■ **Task details**
The answer must consist solely of the lines from the line with "Open the notifications bell" to the final line of the data below, reproduced exactly, pictures omitted.

■ **Exercise data**

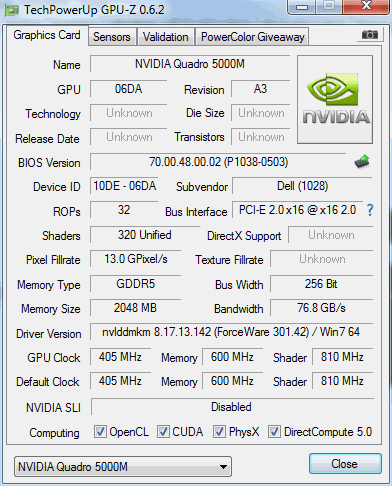392x486 pixels.
Task: Click the Close button
Action: click(x=345, y=463)
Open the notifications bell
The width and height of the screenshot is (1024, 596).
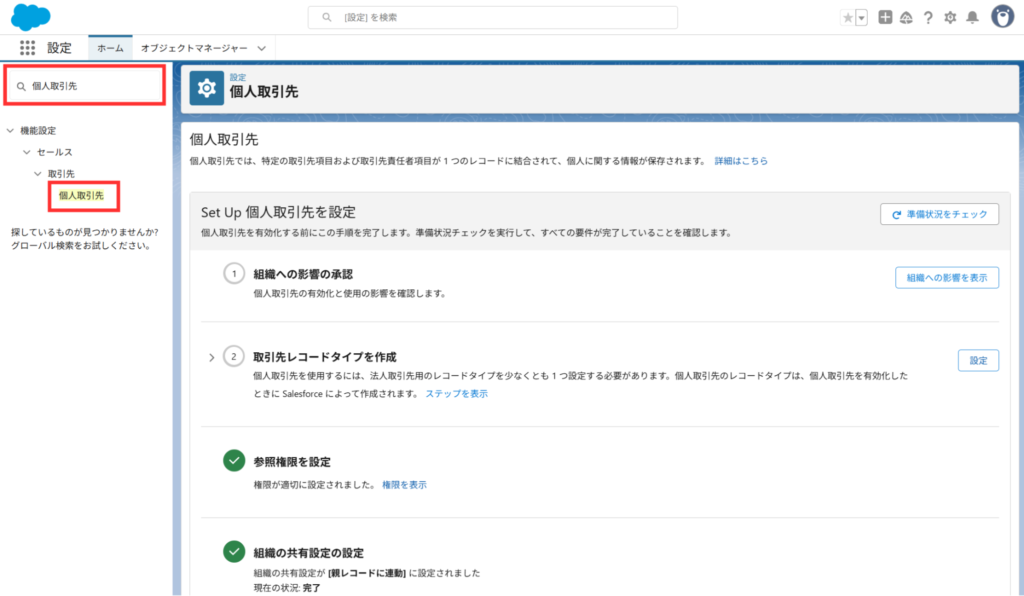(972, 17)
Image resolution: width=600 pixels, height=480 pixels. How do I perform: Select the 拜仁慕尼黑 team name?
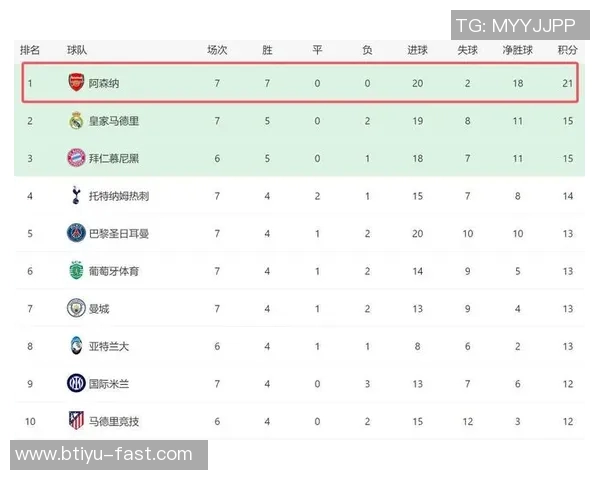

■ **Response box**
Open the notifications bell
The width and height of the screenshot is (1024, 596).
(972, 17)
Image resolution: width=600 pixels, height=480 pixels. How do I perform: Select the 拜仁慕尼黑 team name?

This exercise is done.